(GIVEN RECORDS Opens)
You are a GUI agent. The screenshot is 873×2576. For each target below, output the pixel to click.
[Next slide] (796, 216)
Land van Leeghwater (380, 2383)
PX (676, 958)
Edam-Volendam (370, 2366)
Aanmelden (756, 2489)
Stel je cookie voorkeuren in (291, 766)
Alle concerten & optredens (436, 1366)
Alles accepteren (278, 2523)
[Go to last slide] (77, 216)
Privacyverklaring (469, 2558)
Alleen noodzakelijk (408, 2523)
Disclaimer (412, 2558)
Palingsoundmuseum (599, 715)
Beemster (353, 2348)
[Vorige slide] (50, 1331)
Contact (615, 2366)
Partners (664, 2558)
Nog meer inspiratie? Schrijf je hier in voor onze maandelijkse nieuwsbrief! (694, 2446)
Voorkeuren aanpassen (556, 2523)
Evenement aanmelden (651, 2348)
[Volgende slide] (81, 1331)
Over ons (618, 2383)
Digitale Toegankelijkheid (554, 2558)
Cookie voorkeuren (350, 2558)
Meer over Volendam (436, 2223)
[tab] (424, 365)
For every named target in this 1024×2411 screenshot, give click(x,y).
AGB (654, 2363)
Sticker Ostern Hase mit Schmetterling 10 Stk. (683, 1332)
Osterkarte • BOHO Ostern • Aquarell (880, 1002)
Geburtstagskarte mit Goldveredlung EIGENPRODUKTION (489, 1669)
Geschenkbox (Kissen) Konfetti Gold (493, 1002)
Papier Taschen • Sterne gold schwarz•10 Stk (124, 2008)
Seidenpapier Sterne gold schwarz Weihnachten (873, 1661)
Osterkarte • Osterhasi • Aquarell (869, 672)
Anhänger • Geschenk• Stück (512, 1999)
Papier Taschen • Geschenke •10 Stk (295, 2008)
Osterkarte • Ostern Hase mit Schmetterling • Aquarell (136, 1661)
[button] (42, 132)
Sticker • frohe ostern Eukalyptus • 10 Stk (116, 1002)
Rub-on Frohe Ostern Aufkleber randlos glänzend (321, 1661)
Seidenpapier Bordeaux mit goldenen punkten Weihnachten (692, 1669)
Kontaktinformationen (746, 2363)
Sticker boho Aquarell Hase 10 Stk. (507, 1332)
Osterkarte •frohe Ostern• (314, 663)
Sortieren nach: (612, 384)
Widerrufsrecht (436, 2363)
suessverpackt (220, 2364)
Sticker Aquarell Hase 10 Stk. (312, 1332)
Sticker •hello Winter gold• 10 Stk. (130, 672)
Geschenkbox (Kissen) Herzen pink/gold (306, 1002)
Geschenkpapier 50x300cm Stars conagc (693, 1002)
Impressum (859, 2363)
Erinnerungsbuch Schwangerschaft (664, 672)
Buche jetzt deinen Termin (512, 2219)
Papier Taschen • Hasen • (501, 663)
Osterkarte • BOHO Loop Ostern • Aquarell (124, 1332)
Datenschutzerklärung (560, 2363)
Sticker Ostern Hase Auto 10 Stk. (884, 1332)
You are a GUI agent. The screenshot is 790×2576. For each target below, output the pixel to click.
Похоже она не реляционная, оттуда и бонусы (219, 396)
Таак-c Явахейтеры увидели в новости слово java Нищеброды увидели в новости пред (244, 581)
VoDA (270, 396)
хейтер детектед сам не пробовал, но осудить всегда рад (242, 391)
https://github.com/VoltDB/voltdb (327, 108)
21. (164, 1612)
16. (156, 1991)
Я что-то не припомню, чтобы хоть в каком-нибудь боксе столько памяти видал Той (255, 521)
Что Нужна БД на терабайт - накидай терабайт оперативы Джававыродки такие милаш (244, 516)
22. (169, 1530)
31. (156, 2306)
(GIVEN RECORDS Closes)
• TASK DESCRIPTION:
Reproduce every record above exactly as it is written.

• SOLUTION FOR THIS EXERCISE:
You are a GUI agent. The screenshot is 873×2576. For each target below, output the pixel to click.
[Next slide] (796, 216)
Land van Leeghwater (380, 2383)
PX (676, 958)
Edam-Volendam (370, 2366)
Aanmelden (756, 2489)
Stel je cookie voorkeuren in (291, 766)
Alle concerten & optredens (436, 1366)
Alles accepteren (278, 2523)
[Go to last slide] (77, 216)
Privacyverklaring (469, 2558)
Alleen noodzakelijk (408, 2523)
Disclaimer (412, 2558)
Palingsoundmuseum (599, 715)
Beemster (353, 2348)
[Vorige slide] (50, 1331)
Contact (615, 2366)
Partners (664, 2558)
Nog meer inspiratie? Schrijf je hier in voor onze maandelijkse nieuwsbrief! (694, 2446)
Voorkeuren aanpassen (556, 2523)
Evenement aanmelden (651, 2348)
[Volgende slide] (81, 1331)
Over ons (618, 2383)
Digitale Toegankelijkheid (554, 2558)
Cookie voorkeuren (350, 2558)
Meer over Volendam (436, 2223)
[tab] (424, 365)
For every named target in this 1024×2411 screenshot, give click(x,y).
AGB (654, 2363)
Sticker Ostern Hase mit Schmetterling 10 Stk. (683, 1332)
Osterkarte • BOHO Ostern • Aquarell (880, 1002)
Geburtstagskarte mit Goldveredlung EIGENPRODUKTION (489, 1669)
Geschenkbox (Kissen) Konfetti Gold (493, 1002)
Papier Taschen • Sterne gold schwarz•10 Stk (124, 2008)
Seidenpapier Sterne gold schwarz Weihnachten (873, 1661)
Osterkarte • Osterhasi • Aquarell (869, 672)
Anhänger • Geschenk• Stück (512, 1999)
Papier Taschen • Geschenke •10 Stk (295, 2008)
Osterkarte • Ostern Hase mit Schmetterling • Aquarell (136, 1661)
[button] (42, 132)
Sticker • frohe ostern Eukalyptus • 10 Stk (116, 1002)
Rub-on Frohe Ostern Aufkleber randlos glänzend (321, 1661)
Seidenpapier Bordeaux mit goldenen punkten Weihnachten (692, 1669)
Kontaktinformationen (746, 2363)
Sticker boho Aquarell Hase 10 Stk. (507, 1332)
Osterkarte •frohe Ostern• (314, 663)
Sortieren nach: (612, 384)
Widerrufsrecht (436, 2363)
suessverpackt (220, 2364)
Sticker Aquarell Hase 10 Stk. (312, 1332)
Sticker •hello Winter gold• 10 Stk. (130, 672)
Geschenkbox (Kissen) Herzen pink/gold (306, 1002)
Geschenkpapier 50x300cm Stars conagc (693, 1002)
Impressum (859, 2363)
Erinnerungsbuch Schwangerschaft (664, 672)
Buche jetzt deinen Termin (512, 2219)
Papier Taschen • Hasen • (501, 663)
Osterkarte • BOHO Loop Ostern • Aquarell (124, 1332)
Datenschutzerklärung (560, 2363)
Sticker Ostern Hase Auto 10 Stk. (884, 1332)
You are a GUI agent. The screenshot is 790×2576. For each target below, output the pixel to click.
Похоже она не реляционная, оттуда и бонусы (219, 396)
Таак-c Явахейтеры увидели в новости слово java Нищеброды увидели в новости пред (244, 581)
VoDA (270, 396)
хейтер детектед сам не пробовал, но осудить всегда рад (242, 391)
https://github.com/VoltDB/voltdb (327, 108)
21. (164, 1612)
16. (156, 1991)
Я что-то не припомню, чтобы хоть в каком-нибудь боксе столько памяти видал Той (255, 521)
Что Нужна БД на терабайт - накидай терабайт оперативы Джававыродки такие милаш (244, 516)
22. (169, 1530)
31. (156, 2306)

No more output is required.